The backstories of each homeless person are different, but they all center on some type, or many types, of devastation, BDN staffers learned recently during an overnight stay at the Bangor Area Homeless Shelter. People can’t find housing they can afford, and their situations are often complicated by domestic violence, substance abuse, disabilities or mental health issues.
But challenges are surmountable, and homelessness, like many major social problems, is preventable. It requires public policy that addresses the real problems, such as lack of support for the chronically homeless, and the application of adequate resources. Those who live in poverty aren’t likely to have the ear of politicians. Yet politicians have significant power to help.
Mental health providers and social services leaders should help lawmakers define long-term priorities for ending homelessness, and Maine should stick to them. The work must be framed in terms of community investment. Having people in a home, off drugs and out of abusive relationships is good for communities, not just the individuals directly involved.
One of the first priorities for lawmakers and experts should be to find a way to get the chronically homeless out of shelters.
The chronically homeless are harder to serve, but they desperately need housing and services. Otherwise, there’s a domino effect, said Cullen Ryan, executive director of Community Housing of Maine. People who spend many months in a shelter take the space from those who only need a shelter bed for a few nights. Then, those who would move through a shelter quickly remain homeless longer. The longer they are homeless, the harder it is for them to become independent.
Four out of every seven people who stayed at Maine’s largest shelter — Oxford Street Shelter in Portland — in fiscal year 2013 were essentially just passing through. About 55 percent of the 2,166 shelter residents, or 1,185, stayed no longer than 14 nights, with one-third staying a maximum three nights. This population does not need much help and, in fact, might not benefit from continued assistance, Ryan said. The statistical breakdown has remained the same for the last 16 years.
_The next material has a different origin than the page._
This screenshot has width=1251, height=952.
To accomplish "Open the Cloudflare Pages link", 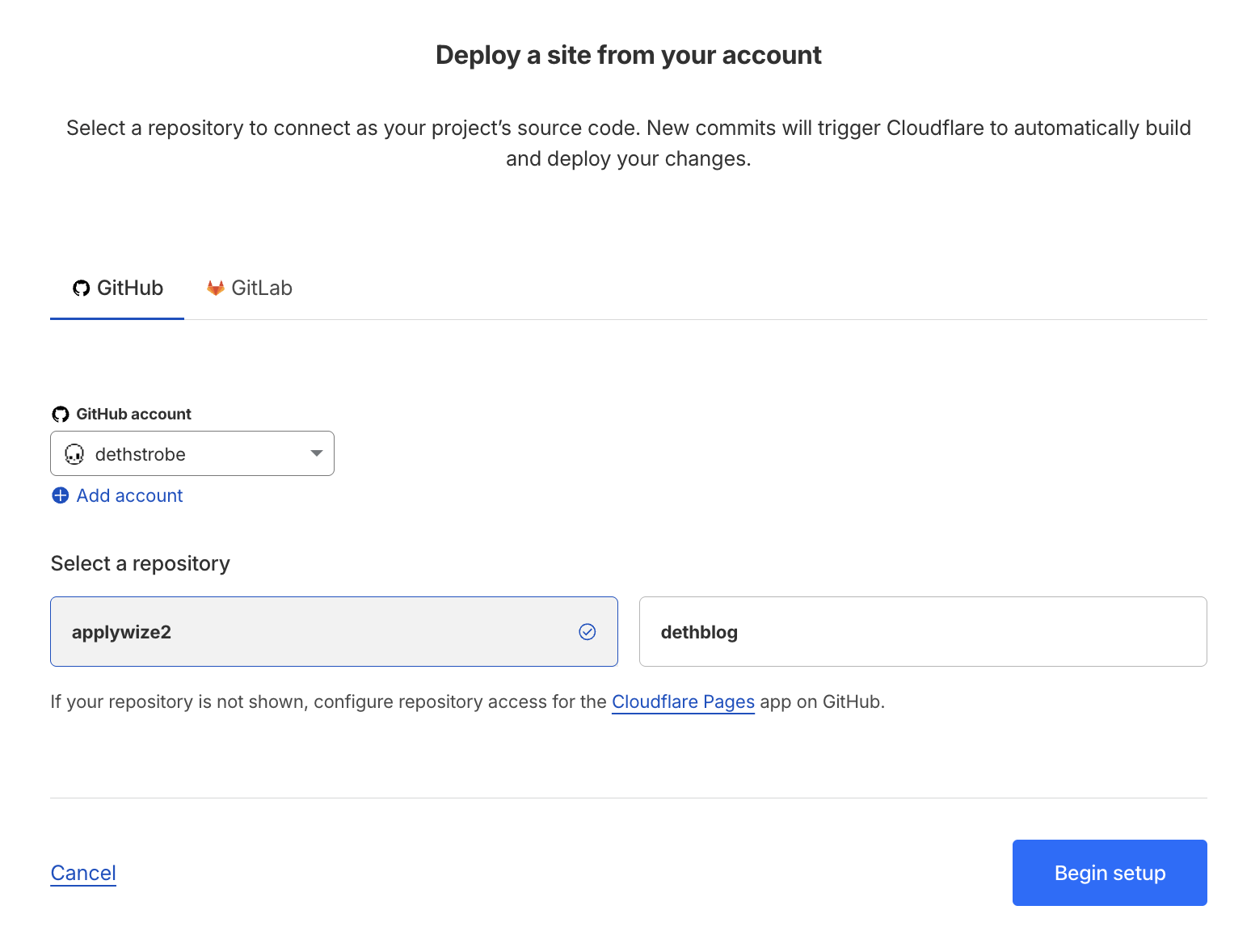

Resources are more helpful for, and better spent on, the medium-length population that stays between 14 and 179 days. This group particularly benefits from rapid rehousing — where they receive housing before being required to participate in mental health counseling or addiction treatment. They generally need more than a few months to resolve the issues underlying their homelessness, find employment and start paying their bills. “Housing first” programs have proven more successful at returning people to permanent housing than either transitional housing or shelters — and often at less cost, too.
It’s the next subset — the 5 percent of residents who stay longer than 180 days per year — who have so far presented the greatest challenge. Shelter workers around the country have often chosen to work with residents who are easier to engage with, leaving this population in shelters too long.
There aren’t many deemed chronically homeless: just 116 at the Oxford Street Shelter and about 262 statewide. Yet the resources they’re using at shelters could be stretched further and with more benefit in supportive housing. They also sleep in beds that others need. The people who remain at the shelter longest take up the vast majority of Oxford Street Shelter’s 130 available bed spaces each night.
The truth is that it costs money to house this population, whether in scattered site public housing; small or large multifamily supportive housing; or through the rapid rehousing model that often uses large, single-purpose buildings. But the cost of a rental subsidy and case manager is far less than what it costs to keep someone in a shelter long-term. And of course getting them into a home improves their productivity and quality of life.
The 262 residents across the state who remain in shelters more than 180 days per year often struggle with a dual diagnosis or some level of psychosis. The longer they’re homeless, the harder it is to heal; the stress of homelessness often brings on psychotic episodes. Once they have a stable home, and services to help them stay there, their chance of recovery is much greater.
Can Maine’s 23 cities find housing and federal funding for 262 residents? Divided evenly, that’s only about 11 people per city. It’s doable. Who will get it done, and when?